Nielsen to Include Mobile Viewing in Its Television Ratings
October 30, 2013
Nielsen confirmed this week that starting in 2014, television ratings and viewership consumed on digital devices will be measurable. The company is currently working on the software developer kit for its clients to make that possible. The move marks a significant change considering that more people are now consuming media on digital devices than they are on traditional TV, and that segment of viewers has been sorely missing in rating calculations.
In a blog post on Nielsen’s site, the company said that the SDK will be ready to put to use in mid-November. According to Megan Clarken, executive vice president and global product leader, the software will be a “single client solution” that supports both linear and dynamic, or TV and Internet, ad models.
“This unified encoding approach for video enables measurement to follow content across screens and ad models,” she said.
The software will differentiate between traditional and online viewing in a couple of ways. For example, if a network has a TV show that’s also available online, but meets the “ad load and timeline requirements” for TV ratings, those viewings will count toward TV ratings. But anything that was originally created for the Web or has dynamic ad insertion or elapsed crediting time will count in Nielsen’s Digital Ratings.

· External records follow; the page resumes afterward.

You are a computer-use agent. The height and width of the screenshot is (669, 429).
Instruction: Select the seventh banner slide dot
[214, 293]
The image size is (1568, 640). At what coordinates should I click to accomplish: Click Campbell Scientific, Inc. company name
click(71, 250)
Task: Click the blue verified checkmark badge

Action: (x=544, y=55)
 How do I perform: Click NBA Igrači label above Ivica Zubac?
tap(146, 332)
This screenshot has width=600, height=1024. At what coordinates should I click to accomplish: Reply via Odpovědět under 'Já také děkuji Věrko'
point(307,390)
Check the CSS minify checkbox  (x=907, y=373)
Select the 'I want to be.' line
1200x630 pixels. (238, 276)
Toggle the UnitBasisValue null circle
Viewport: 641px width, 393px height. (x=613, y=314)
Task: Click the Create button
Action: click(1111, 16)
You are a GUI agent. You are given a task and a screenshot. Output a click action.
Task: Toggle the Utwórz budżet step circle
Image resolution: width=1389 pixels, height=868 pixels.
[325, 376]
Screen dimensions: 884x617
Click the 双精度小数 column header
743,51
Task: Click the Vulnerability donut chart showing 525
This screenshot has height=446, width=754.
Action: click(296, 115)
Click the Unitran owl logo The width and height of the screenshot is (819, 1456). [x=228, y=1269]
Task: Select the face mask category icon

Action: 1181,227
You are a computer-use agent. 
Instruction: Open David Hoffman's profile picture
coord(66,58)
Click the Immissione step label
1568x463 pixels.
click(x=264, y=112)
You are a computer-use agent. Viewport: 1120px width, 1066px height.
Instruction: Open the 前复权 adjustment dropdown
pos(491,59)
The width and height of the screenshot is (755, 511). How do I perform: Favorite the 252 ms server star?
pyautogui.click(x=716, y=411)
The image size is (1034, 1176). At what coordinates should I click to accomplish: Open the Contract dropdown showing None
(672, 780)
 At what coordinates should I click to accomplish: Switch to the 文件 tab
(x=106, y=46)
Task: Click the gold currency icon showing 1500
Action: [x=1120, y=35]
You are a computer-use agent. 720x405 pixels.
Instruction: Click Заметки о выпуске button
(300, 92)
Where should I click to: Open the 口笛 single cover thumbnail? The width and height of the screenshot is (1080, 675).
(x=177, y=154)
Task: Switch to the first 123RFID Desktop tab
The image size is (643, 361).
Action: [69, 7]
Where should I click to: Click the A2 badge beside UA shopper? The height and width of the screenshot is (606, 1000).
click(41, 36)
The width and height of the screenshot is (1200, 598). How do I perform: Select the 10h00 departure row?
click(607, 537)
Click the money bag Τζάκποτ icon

“The best part about this approach is that the patent-pending Nielsen technology behind the SDK will know where to credit the viewing,” the company explains, “because it will analyze the audio watermarks, metadata or tags associated with the content and related advertising.”
The company will also use big data and demographic information from sites like Facebook to be calibrated with Nielsen’s National People Meter panel.
“TV shows live and die by how many people are watching and therefore viewing their advertisements,” CNET wrote about the change. “With so many people now getting their TV fix from the Internet, it’s about time they were more easily incorporated into the always critical Nielsen ratings.”